Die nächsten 30 Monate würden entscheidend für die Zukunftssicherung des ORF, zur Stärkung der digitalen Souveränität Europas und der "digitalen Heimat Österreichs", schreibt Wrabetz und führt aus, wie er "die digitale Transformation managen" will.

"Unabhängigkeit verteidigen"

Er betont: "Absolute Kernkompetenz des ORF ist seine größtmögliche Unabhängigkeit und objektive Informationsleistung in allen Medien, für die er großes Vertrauen und hohe Legitimation genießt. Die Wahrung dieser Unabhängigkeit ist für den ORF existenziell: Ich werde die journalistische Unabhängigkeit und die Objektivität auch in Zukunft vehement verteidigen."

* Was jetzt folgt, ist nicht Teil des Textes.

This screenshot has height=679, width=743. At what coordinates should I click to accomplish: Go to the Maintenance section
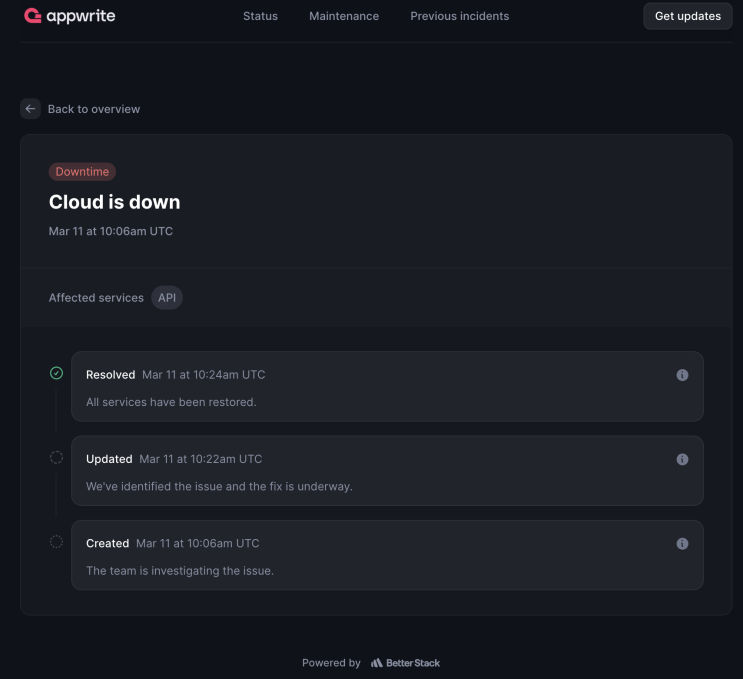[344, 16]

Wrabetz' medienpolitische Kooperationspläne

Der ORF-General listet eine Reihe großer medienpolitischer Pläne und Kooperationsprojekte auf:

  • Der ORF werde sich an der Entwicklung einer "European Public Sphere" beteiligen, dem Projekt eines gemeinwohlorientierten Netzwerks europäischer Digitalplattformen. Im April verkündeten Arte, ARD, ZDF, France Télévisions und SRG SSR "The European Collection", eine gemeinsame Programmauswahl in ihren Mediatheken.
  • Der ORF solle sich am Streaming-Netzwerk der Mediatheken deutscher öffentlich-rechtlicher Sender beteiligen. Wrabetz schreibt, er habe "die entsprechenden Schritte gegenüber unseren deutschen Partnern bereits gesetzt".
  • In der Klassik will Wrabetz weiterhin eine "kulturelle Stärke" Europas gegen digitale Plattformkonzerne wie Google, Facebook, Apple und Amazon ausspielen. Die mit Jan Mojtos Unitel betriebene Klassikplattform "Myfidelio" sei eine "Basis, um hier zum Beispiel mit Arte Concert und/oder den Kulturangeboten der deutschen Öffentlich-Rechtlichen eine europäische Streaming-Allianz im Klassikbereich zu schaffen".
  • Wrabetz plädiert im Konzept auch für ein gemeinsames Streaming-Netzwerk für die TV- und Video-Aktivitäten der Printmedien und des ORF. Der ORF solle die gemeinsame Plattformtechnologie zur Verfügung stellen; "die medienübergreifende Suche und Personalisierung ermöglicht aber gleichzeitig eigene Zugänge und stellt den Erhalt der für das jeweilige Publikum gewohnten Nutzeroberflächen sicher".
  • Wrabetz verweist auch auf das schon länger vorbereitete gemeinsame Login für Medienunternehmen, an dem nun die APA arbeitet. Wrabetz: "Nach erfolgreicher Etablierung des ORF-Players ist auch dessen Koppelung nach dem BBC-Modell an eine GIS-Registrierung geplant."
  • Das gemeinsame Streaming-Netzwerk und das gemeinsame Medien-Login seien die Basis für eine "Recommendation Engine", also eine Empfehlungsfunktion: "Der ORF plant die Einbindung ausgewählter journalistischer Inhalte österreichischer Qualitätsmedien aus den Bereichen Information, Kultur, Sport und Unterhaltung im Rahmen des ORF-Online- Networks. Relevante Artikel, Podcasts und Videos finden dadurch ein größeres Publikum, bestehende Medienmarken bleiben erhalten, und Quellentransparenz bleibt gewahrt."
  • Das Medien-Login sei zudem Voraussetzung für eine gemeinsame programmatische Werbevermarktung im Online-Bereich, "um den Abfluss von Werbegeldern zu internationalen Plattformen zu unterbinden und um Wertschöpfung in Österreich zu halten". Wenn der ORF für den Player auch Gebühreneinnahmen verwenden darf, sei "eine asymmetrische Verteilung allfälliger Player-Vermarktungserlöse zugunsten privater Medien denkbar", heißt es in Wrabetz' Konzept.
  • Wrabetz stellt auch – eine langjährige Forderung einzelner privater Medienhäuser – über die bestehende Rechtekaufmöglichkeit hinaus "eine kontrollierte teilweise Öffnung des ORF-Radio- und -Fernseharchivs für private Medien in bestimmten Programmbereichen" in Aussicht. Private sollten "daraus künftig selbst neue Sendungen gestalten können, um den Mehrwert für das Publikum zu erhöhen".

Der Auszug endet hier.